| Directions for this task |
The answer should consist of every line of the material, repeated verbatim.

| Input |

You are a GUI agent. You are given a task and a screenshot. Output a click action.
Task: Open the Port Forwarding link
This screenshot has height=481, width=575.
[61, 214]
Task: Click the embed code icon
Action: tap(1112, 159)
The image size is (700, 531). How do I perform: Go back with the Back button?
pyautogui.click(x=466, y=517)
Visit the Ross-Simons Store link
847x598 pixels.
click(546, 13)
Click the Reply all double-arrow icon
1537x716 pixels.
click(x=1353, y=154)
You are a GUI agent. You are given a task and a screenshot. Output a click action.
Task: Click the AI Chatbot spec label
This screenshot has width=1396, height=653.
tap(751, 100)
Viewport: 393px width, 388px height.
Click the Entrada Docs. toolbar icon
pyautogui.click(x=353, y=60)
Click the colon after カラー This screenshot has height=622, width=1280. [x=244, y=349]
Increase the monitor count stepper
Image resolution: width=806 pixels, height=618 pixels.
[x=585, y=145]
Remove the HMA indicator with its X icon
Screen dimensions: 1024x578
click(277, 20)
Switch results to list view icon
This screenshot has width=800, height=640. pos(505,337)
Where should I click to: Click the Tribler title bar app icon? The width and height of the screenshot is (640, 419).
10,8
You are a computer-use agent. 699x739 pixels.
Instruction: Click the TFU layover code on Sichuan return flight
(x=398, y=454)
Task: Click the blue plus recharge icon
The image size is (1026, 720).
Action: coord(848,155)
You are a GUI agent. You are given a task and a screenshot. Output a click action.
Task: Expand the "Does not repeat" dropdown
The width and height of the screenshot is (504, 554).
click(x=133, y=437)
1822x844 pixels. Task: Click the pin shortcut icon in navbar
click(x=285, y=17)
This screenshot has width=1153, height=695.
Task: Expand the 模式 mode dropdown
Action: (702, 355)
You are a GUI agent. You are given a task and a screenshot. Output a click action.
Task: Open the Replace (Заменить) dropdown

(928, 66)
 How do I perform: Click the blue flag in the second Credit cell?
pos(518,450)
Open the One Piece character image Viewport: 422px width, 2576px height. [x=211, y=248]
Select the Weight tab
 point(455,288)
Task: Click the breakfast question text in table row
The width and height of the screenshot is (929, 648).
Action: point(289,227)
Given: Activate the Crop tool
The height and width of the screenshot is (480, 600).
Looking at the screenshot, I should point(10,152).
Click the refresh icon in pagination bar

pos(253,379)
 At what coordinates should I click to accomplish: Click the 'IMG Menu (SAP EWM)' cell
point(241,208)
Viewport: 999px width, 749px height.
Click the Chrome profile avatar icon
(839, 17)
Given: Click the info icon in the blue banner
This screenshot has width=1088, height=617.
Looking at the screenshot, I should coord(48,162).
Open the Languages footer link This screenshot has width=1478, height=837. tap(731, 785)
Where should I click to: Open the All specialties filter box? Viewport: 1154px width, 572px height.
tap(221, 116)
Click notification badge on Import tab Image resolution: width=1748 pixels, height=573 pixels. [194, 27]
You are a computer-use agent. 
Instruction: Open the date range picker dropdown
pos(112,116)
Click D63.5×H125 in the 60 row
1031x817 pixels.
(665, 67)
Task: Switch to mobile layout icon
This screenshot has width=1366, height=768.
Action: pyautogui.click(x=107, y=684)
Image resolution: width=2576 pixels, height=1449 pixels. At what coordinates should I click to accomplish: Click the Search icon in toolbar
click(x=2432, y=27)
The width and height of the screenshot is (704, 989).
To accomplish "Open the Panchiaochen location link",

| Task answer |
You are a GUI agent. You are given a task and a screenshot. Output a click action.
Task: Open the Port Forwarding link
This screenshot has height=481, width=575.
[61, 214]
Task: Click the embed code icon
Action: tap(1112, 159)
The image size is (700, 531). How do I perform: Go back with the Back button?
pyautogui.click(x=466, y=517)
Visit the Ross-Simons Store link
847x598 pixels.
click(546, 13)
Click the Reply all double-arrow icon
1537x716 pixels.
click(x=1353, y=154)
You are a GUI agent. You are given a task and a screenshot. Output a click action.
Task: Click the AI Chatbot spec label
This screenshot has width=1396, height=653.
tap(751, 100)
Viewport: 393px width, 388px height.
Click the Entrada Docs. toolbar icon
pyautogui.click(x=353, y=60)
Click the colon after カラー This screenshot has height=622, width=1280. [x=244, y=349]
Increase the monitor count stepper
Image resolution: width=806 pixels, height=618 pixels.
[x=585, y=145]
Remove the HMA indicator with its X icon
Screen dimensions: 1024x578
click(277, 20)
Switch results to list view icon
This screenshot has width=800, height=640. pos(505,337)
Where should I click to: Click the Tribler title bar app icon? The width and height of the screenshot is (640, 419).
10,8
You are a computer-use agent. 699x739 pixels.
Instruction: Click the TFU layover code on Sichuan return flight
(x=398, y=454)
Task: Click the blue plus recharge icon
The image size is (1026, 720).
Action: coord(848,155)
You are a GUI agent. You are given a task and a screenshot. Output a click action.
Task: Expand the "Does not repeat" dropdown
The width and height of the screenshot is (504, 554).
click(x=133, y=437)
1822x844 pixels. Task: Click the pin shortcut icon in navbar
click(x=285, y=17)
This screenshot has width=1153, height=695.
Task: Expand the 模式 mode dropdown
Action: (702, 355)
You are a GUI agent. You are given a task and a screenshot. Output a click action.
Task: Open the Replace (Заменить) dropdown

(928, 66)
 How do I perform: Click the blue flag in the second Credit cell?
pos(518,450)
Open the One Piece character image Viewport: 422px width, 2576px height. [x=211, y=248]
Select the Weight tab
 point(455,288)
Task: Click the breakfast question text in table row
The width and height of the screenshot is (929, 648).
Action: point(289,227)
Given: Activate the Crop tool
The height and width of the screenshot is (480, 600).
Looking at the screenshot, I should point(10,152).
Click the refresh icon in pagination bar

pos(253,379)
 At what coordinates should I click to accomplish: Click the 'IMG Menu (SAP EWM)' cell
point(241,208)
Viewport: 999px width, 749px height.
Click the Chrome profile avatar icon
(839, 17)
Given: Click the info icon in the blue banner
This screenshot has width=1088, height=617.
Looking at the screenshot, I should coord(48,162).
Open the Languages footer link This screenshot has width=1478, height=837. tap(731, 785)
Where should I click to: Open the All specialties filter box? Viewport: 1154px width, 572px height.
tap(221, 116)
Click notification badge on Import tab Image resolution: width=1748 pixels, height=573 pixels. [194, 27]
You are a computer-use agent. 
Instruction: Open the date range picker dropdown
pos(112,116)
Click D63.5×H125 in the 60 row
1031x817 pixels.
(665, 67)
Task: Switch to mobile layout icon
This screenshot has width=1366, height=768.
Action: pyautogui.click(x=107, y=684)
Image resolution: width=2576 pixels, height=1449 pixels. At what coordinates should I click to accomplish: Click the Search icon in toolbar
click(x=2432, y=27)
The width and height of the screenshot is (704, 989).
To accomplish "Open the Panchiaochen location link",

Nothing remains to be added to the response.